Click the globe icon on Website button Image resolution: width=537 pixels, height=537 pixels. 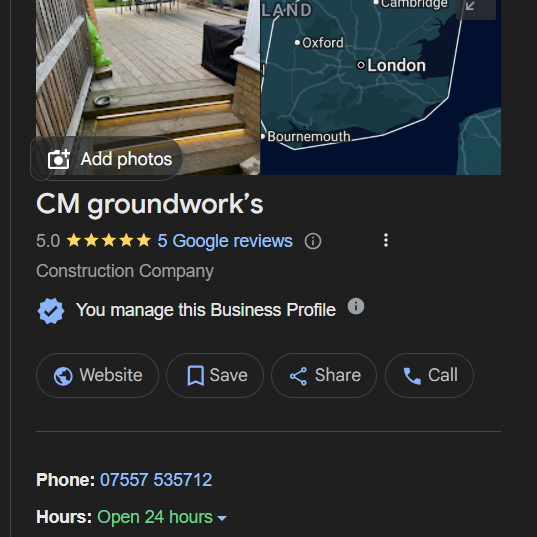[x=63, y=376]
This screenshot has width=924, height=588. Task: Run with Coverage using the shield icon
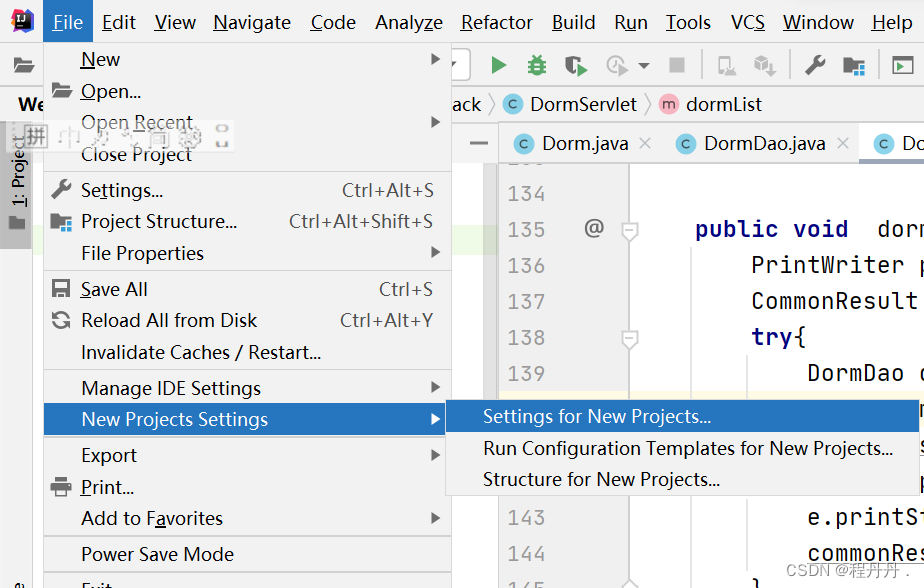click(x=576, y=64)
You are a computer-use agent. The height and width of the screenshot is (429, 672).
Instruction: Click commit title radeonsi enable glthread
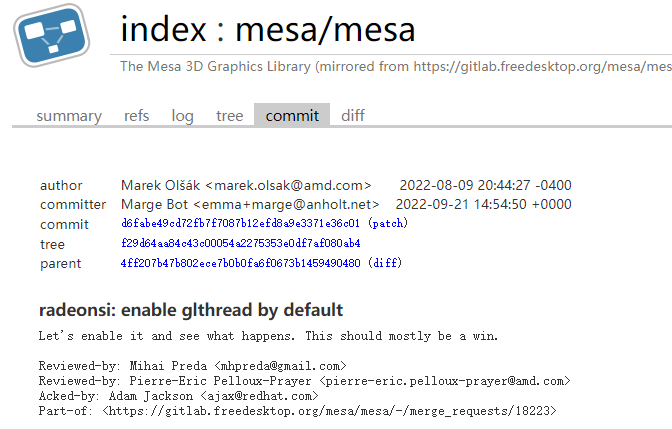click(x=191, y=310)
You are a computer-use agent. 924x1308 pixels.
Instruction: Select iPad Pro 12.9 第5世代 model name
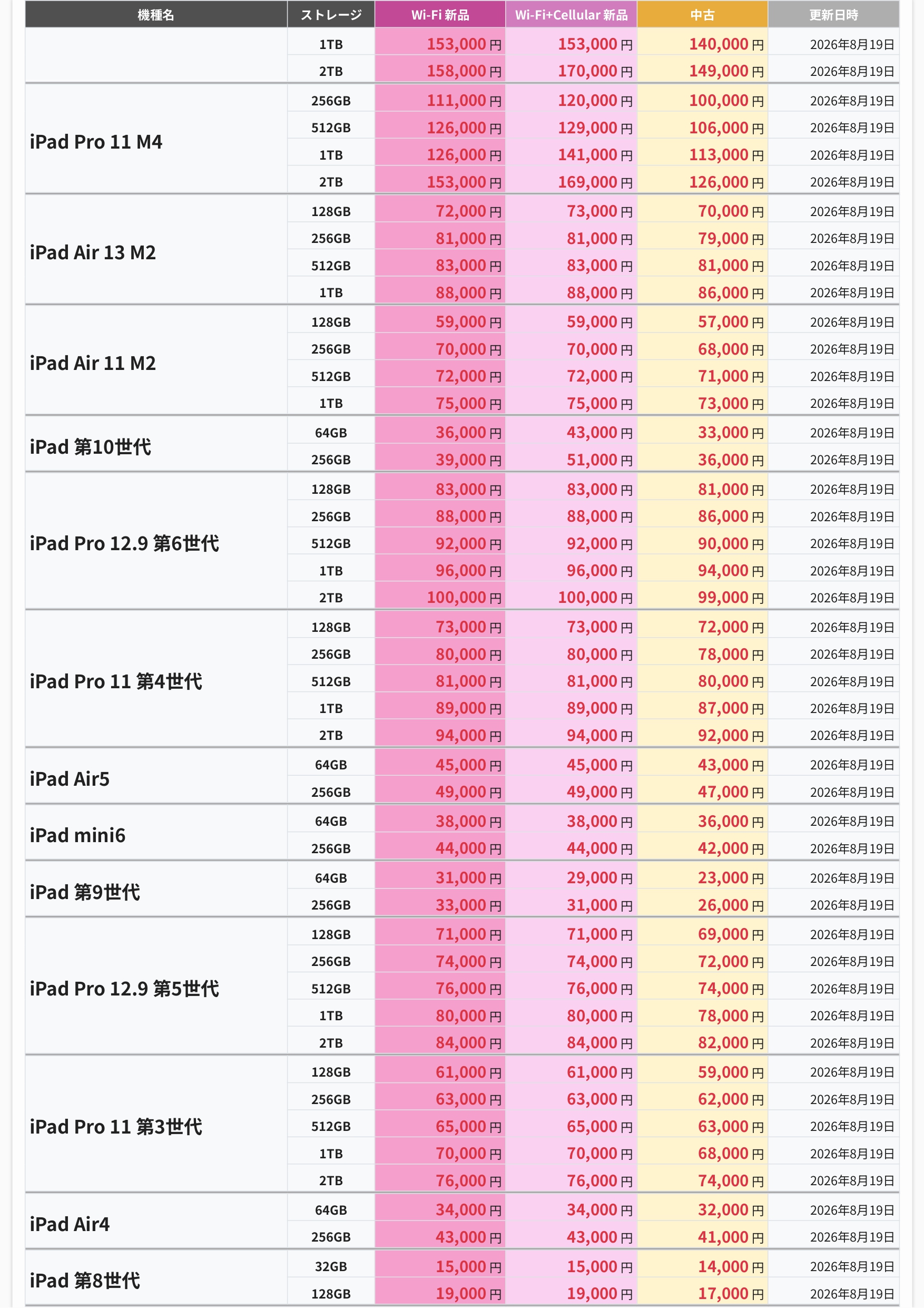coord(124,989)
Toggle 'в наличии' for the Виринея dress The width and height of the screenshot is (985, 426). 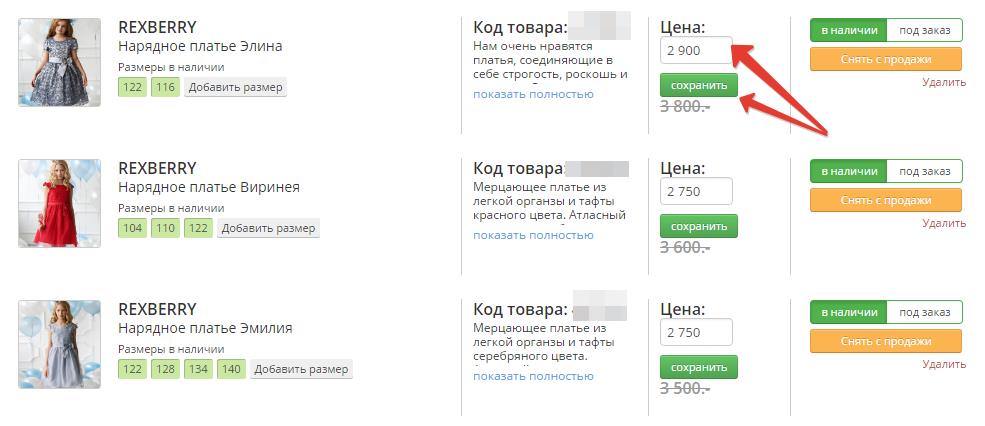click(849, 171)
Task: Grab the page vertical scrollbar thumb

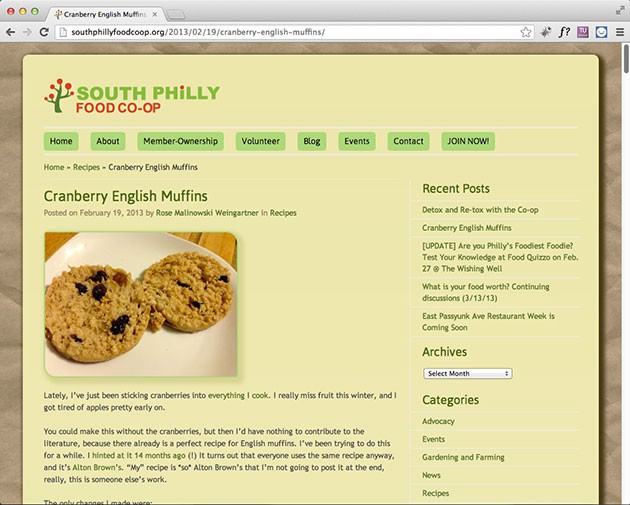Action: [626, 58]
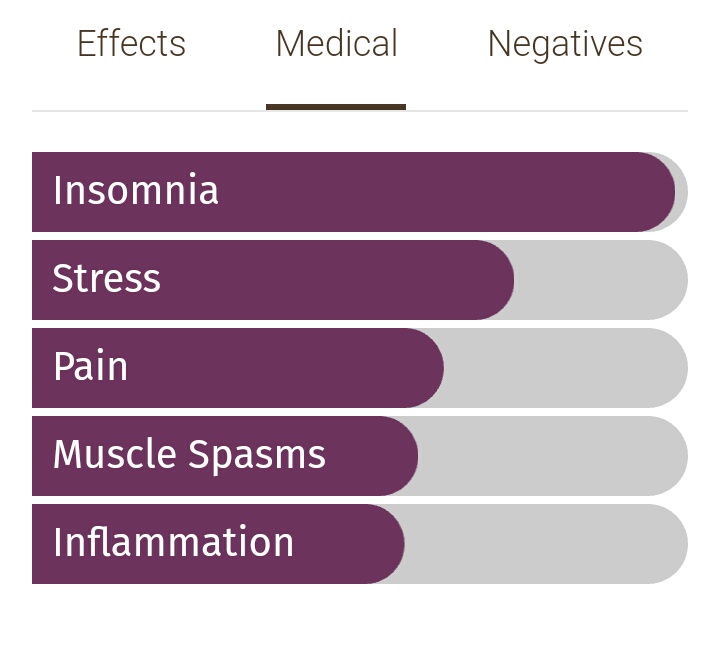720x667 pixels.
Task: Click the Insomnia label text
Action: pos(135,190)
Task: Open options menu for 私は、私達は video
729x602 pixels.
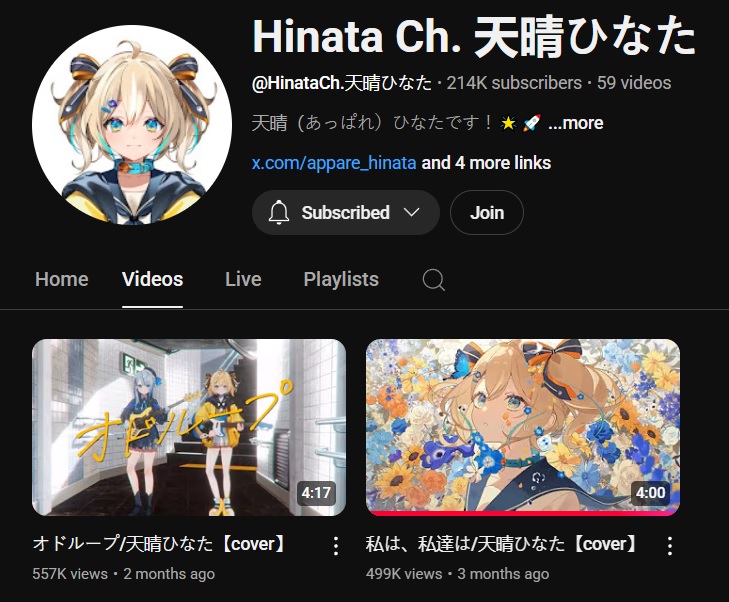Action: (669, 546)
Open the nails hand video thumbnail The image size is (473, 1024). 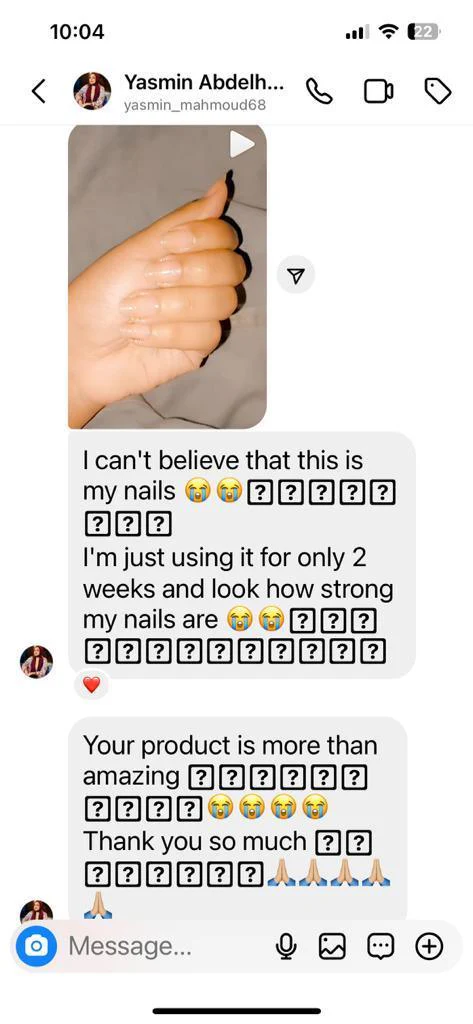[167, 276]
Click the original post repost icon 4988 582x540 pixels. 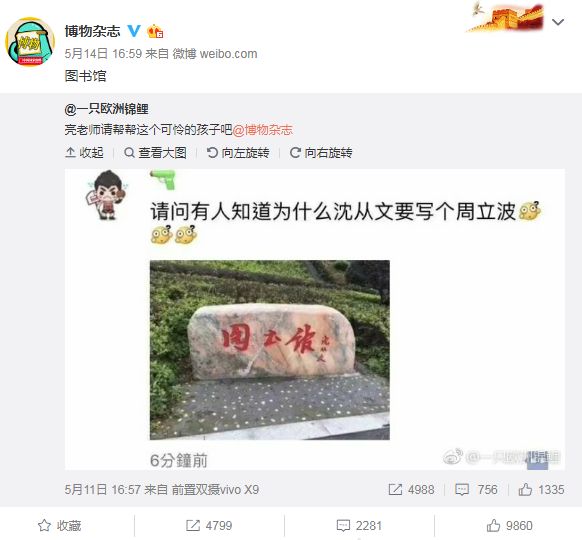point(411,490)
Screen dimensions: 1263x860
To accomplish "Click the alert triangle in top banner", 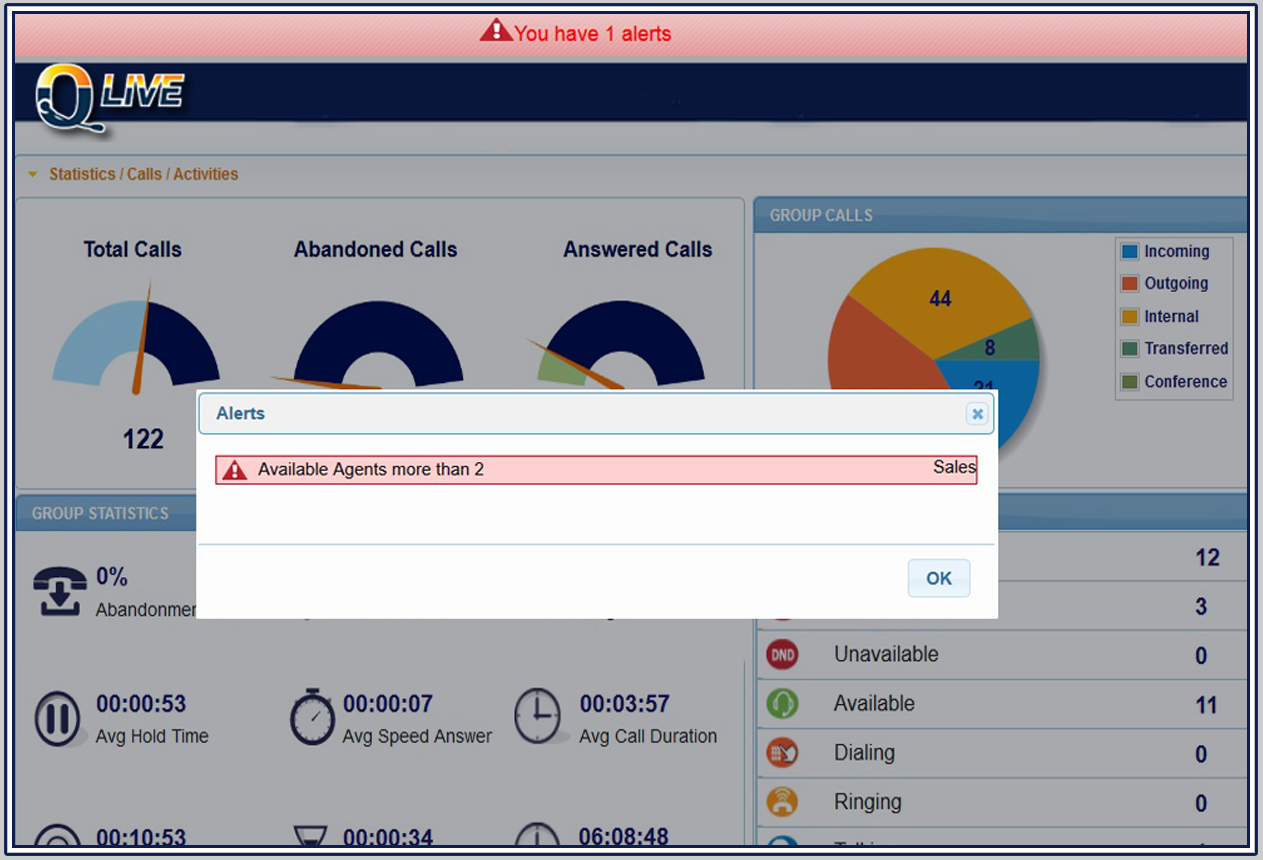I will pyautogui.click(x=495, y=31).
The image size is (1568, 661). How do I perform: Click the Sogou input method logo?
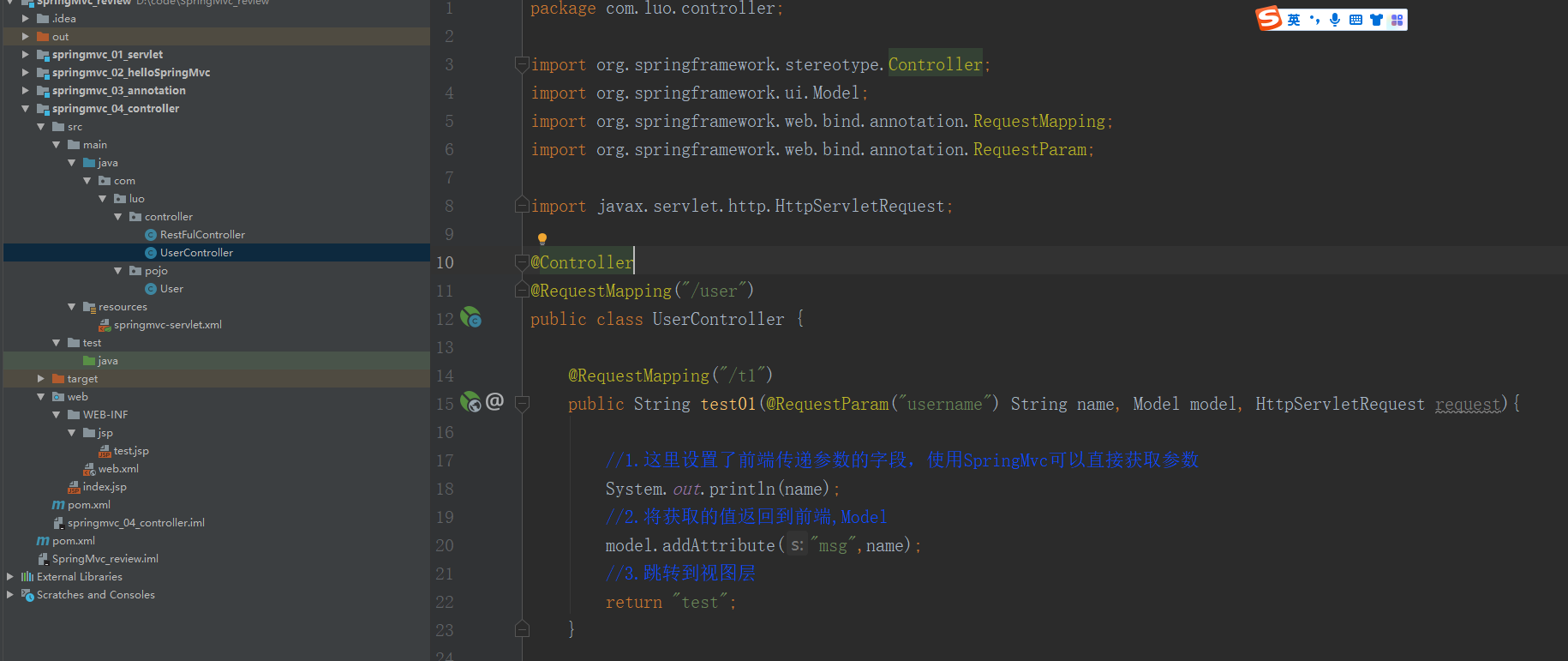1269,19

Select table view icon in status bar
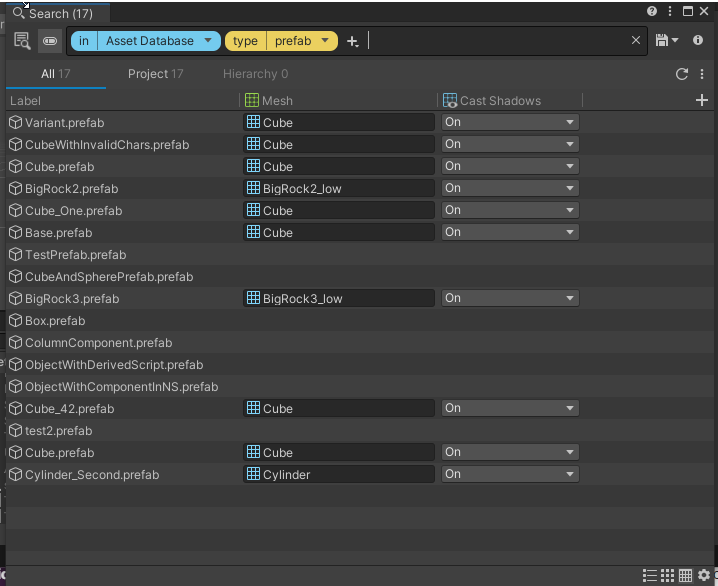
•••••
-- To do --
Reproduce precisely the lines of the listing above, from the line containing "The image size is (1568, 661)." to the last line, both ends included. Pictures are to be omitted.

-- Task output --
The image size is (1568, 661). How do I perform: Click the Sogou input method logo?
1269,19

Select table view icon in status bar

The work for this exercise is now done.